I sucked in my breath and felt chills run up and down my body. Tears sprang to my eyes. I don’t remember what I said, but I knew I had to suck it up and move on, to conduct myself professionally. The woman apologized for bringing up a sad memory, but I said “No, thank you, it’s a wonderful thing.”
Because it was.
Lisa died five years ago today. Suddenly, unexpectedly, at the height of physical fitness and poised to take on the world. Five years is a very long time. Enough that my children barely remember her, enough that she missed world events we take for granted, enough that maybe you, reading here, don’t recall the pain and loss I have poured out on this site.

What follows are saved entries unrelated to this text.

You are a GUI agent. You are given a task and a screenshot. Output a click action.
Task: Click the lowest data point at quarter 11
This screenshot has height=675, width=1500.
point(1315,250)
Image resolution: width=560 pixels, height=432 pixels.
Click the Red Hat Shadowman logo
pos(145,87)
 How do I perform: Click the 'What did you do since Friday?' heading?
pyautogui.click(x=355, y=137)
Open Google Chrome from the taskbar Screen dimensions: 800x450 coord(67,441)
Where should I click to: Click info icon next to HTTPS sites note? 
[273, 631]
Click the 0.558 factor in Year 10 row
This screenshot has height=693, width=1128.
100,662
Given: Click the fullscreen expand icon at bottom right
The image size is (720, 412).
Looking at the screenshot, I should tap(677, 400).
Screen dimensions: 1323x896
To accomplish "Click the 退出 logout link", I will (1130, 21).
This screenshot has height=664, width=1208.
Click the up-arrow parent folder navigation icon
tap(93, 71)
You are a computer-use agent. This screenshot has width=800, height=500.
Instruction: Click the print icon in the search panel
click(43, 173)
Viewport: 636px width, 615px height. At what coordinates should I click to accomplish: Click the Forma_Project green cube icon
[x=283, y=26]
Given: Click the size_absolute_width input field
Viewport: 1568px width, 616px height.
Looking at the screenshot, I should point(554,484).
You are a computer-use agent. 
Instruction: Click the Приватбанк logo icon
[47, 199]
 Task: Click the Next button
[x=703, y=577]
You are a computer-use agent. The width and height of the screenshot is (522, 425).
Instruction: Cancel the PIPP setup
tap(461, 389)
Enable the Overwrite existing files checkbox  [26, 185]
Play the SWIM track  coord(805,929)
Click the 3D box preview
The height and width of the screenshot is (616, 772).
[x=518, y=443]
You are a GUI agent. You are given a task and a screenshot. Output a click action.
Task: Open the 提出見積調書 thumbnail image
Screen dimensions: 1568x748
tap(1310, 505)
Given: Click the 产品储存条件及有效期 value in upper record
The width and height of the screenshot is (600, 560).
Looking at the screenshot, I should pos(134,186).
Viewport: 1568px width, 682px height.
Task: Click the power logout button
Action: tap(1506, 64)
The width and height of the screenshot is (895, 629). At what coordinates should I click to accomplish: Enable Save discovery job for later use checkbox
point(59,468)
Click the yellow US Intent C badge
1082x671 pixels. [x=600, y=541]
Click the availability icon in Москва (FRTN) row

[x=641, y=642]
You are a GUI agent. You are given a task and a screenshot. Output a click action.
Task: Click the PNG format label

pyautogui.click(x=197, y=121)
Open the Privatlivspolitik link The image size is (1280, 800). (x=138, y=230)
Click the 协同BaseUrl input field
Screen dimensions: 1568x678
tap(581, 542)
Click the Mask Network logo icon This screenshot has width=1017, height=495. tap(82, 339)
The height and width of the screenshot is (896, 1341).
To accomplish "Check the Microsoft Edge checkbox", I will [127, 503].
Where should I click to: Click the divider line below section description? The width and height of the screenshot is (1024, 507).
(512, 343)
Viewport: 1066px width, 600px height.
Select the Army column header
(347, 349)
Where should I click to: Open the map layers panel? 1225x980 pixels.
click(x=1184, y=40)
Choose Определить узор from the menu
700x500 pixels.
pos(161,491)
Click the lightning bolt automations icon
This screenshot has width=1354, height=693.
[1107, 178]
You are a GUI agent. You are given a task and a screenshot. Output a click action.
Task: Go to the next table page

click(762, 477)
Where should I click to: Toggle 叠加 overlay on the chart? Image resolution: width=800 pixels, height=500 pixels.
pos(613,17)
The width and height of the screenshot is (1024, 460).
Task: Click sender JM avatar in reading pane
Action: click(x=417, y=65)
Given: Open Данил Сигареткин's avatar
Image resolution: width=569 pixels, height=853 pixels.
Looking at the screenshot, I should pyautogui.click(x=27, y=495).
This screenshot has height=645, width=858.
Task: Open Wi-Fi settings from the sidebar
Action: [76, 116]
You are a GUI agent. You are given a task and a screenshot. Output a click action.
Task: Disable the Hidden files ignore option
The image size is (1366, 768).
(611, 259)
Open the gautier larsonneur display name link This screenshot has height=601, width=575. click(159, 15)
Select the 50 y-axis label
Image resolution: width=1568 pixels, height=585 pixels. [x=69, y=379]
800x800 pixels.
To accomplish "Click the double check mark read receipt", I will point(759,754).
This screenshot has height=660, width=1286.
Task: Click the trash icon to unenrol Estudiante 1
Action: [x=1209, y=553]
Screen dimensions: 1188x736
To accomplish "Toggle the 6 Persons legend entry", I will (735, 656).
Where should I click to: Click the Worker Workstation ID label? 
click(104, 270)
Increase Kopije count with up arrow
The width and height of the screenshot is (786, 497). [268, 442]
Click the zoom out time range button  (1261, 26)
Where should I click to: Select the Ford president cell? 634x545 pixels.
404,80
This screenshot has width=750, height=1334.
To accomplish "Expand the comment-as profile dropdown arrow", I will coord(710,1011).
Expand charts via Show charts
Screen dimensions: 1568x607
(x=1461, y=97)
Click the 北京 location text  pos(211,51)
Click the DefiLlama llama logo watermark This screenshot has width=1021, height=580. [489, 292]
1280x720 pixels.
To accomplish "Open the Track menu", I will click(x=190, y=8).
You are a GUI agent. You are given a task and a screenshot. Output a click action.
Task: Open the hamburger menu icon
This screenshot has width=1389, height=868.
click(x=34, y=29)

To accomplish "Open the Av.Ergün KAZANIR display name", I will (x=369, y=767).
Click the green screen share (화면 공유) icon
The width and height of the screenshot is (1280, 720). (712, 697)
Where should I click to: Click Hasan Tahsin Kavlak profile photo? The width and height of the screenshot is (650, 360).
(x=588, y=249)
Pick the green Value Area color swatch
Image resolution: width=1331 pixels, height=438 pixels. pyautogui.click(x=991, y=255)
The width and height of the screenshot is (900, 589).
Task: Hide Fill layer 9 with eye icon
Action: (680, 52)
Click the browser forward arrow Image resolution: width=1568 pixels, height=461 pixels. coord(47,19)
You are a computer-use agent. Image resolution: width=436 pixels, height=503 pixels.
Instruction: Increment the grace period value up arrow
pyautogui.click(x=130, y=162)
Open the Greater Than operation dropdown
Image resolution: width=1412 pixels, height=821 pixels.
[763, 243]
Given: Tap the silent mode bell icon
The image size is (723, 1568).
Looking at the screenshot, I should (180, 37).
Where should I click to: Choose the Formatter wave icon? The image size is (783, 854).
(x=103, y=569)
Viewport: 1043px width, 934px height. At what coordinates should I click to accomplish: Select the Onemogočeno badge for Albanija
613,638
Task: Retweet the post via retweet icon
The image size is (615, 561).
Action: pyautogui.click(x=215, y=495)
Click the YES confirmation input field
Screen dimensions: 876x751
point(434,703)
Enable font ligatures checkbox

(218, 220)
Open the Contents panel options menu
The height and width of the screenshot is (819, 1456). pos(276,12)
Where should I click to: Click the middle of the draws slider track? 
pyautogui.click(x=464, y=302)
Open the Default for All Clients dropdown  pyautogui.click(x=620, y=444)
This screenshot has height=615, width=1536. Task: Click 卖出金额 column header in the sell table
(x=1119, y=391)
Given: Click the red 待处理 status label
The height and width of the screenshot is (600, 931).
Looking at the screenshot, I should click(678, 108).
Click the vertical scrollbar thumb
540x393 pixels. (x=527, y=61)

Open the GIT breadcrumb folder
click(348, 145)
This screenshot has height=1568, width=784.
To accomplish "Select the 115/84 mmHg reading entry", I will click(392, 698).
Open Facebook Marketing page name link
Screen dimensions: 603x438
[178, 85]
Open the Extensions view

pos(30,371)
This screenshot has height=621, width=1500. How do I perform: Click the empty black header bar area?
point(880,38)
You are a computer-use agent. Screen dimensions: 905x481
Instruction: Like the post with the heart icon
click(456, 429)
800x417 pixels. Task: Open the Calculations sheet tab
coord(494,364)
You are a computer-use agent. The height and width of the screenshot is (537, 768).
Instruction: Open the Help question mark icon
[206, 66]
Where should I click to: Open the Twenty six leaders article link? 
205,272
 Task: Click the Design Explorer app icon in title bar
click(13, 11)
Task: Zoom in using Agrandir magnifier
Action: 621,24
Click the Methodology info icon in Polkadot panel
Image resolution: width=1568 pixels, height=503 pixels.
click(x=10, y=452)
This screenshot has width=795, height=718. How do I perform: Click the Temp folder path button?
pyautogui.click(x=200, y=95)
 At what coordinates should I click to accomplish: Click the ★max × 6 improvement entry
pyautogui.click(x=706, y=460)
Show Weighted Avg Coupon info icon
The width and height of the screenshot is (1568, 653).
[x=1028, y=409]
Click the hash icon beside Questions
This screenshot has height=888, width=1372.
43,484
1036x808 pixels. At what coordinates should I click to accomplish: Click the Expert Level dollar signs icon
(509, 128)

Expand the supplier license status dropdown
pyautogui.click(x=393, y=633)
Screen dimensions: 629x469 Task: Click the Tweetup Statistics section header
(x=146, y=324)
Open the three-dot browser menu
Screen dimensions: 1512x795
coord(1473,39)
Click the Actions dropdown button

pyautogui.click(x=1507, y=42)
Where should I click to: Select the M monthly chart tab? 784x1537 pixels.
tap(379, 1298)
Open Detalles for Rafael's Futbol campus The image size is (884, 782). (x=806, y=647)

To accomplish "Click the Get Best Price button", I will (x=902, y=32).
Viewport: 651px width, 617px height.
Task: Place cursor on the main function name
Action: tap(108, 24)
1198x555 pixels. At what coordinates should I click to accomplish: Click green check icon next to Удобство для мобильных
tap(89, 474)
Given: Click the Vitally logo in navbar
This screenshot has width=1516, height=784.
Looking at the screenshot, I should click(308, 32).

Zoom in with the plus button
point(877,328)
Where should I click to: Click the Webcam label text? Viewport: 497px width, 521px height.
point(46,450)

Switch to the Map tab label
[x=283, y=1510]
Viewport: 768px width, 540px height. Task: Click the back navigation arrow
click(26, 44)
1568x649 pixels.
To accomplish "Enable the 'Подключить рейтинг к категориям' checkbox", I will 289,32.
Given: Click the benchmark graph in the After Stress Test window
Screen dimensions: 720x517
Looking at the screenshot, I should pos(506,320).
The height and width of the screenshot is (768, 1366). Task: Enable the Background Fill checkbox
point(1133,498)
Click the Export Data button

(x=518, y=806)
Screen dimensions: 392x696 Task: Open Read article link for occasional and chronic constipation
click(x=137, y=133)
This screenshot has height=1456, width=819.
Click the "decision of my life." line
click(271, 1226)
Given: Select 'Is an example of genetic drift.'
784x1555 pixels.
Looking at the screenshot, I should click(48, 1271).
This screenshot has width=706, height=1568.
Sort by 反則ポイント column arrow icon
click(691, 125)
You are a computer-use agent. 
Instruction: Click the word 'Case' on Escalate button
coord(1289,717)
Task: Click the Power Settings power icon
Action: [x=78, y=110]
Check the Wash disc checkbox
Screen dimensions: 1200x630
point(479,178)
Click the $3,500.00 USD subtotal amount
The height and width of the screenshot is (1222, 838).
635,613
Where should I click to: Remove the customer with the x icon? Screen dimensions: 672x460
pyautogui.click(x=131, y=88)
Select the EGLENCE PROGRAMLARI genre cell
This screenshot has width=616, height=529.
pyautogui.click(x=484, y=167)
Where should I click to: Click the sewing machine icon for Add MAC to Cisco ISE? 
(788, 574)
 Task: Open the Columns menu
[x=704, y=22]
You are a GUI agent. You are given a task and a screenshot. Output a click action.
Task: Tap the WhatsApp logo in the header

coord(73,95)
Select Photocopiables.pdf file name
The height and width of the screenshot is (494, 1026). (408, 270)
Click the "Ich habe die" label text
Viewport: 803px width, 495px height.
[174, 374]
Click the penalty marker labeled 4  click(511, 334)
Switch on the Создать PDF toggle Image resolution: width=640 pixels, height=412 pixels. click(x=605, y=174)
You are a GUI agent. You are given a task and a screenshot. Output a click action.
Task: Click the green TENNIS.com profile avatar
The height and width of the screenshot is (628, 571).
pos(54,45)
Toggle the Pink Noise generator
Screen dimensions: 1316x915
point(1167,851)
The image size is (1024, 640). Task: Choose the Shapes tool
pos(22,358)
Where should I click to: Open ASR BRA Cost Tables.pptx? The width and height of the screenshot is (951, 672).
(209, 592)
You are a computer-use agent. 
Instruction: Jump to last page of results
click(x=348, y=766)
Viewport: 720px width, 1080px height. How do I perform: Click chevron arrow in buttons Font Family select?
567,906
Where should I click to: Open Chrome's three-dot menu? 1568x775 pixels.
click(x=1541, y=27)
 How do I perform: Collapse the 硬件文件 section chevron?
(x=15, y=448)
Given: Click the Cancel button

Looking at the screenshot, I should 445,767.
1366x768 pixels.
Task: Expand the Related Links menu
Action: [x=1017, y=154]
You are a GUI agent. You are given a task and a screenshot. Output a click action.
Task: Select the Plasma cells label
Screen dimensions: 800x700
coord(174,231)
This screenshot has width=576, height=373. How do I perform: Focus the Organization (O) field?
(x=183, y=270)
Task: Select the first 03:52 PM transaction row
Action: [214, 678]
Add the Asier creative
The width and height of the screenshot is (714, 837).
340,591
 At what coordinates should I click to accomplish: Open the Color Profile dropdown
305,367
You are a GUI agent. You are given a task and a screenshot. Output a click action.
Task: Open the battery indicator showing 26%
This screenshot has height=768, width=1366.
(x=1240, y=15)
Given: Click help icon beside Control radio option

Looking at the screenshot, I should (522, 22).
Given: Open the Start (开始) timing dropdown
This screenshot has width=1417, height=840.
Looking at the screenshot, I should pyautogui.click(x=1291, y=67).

Two years ago I started writing a novel inspired by my friend, or more accurately, by a vision I had when I was grieving her. One year ago I began revising it. This year, I continue. I’m participating in National Novel Writing Month – this mass movement gives me an energy boost, and I am indeed committed to finishing the story. It’s not really about Lisa, but it’s filled with my love for her, and my missing her. Maybe people will recognize her ebullient spirit in the character. Maybe not. But it will be enough for me to complete what I started.
Writing a novel is no joke, especially now that I have a full time, out of the home job. In fact, I sat down to work on the manuscript last night, but I found myself looking through photos and old blog posts.* I didn’t cry until I got to the pictures of Lisa with my son Kyle, her godson. It’s not just me who is missing out on having Lisa in my life. It’s my kids, too.
On that morning over a month ago, driving on the 101, I remembered my sign. Tears welled up in my eyes again, and I felt a sense of peace. When I got home I called the school district and accepted the offer. I withdrew from consideration for the other opportunity. And now Lisa’s cousin, Carolyn, is the coworker who sits right next to me, who took me around and introduced me to everyone, and even showed me where to get hot lunch at the middle school next door. You know, the important things.
With Carolyn this Halloween. In the office. Obvs.
I suppose it could be a coincidence. I suppose.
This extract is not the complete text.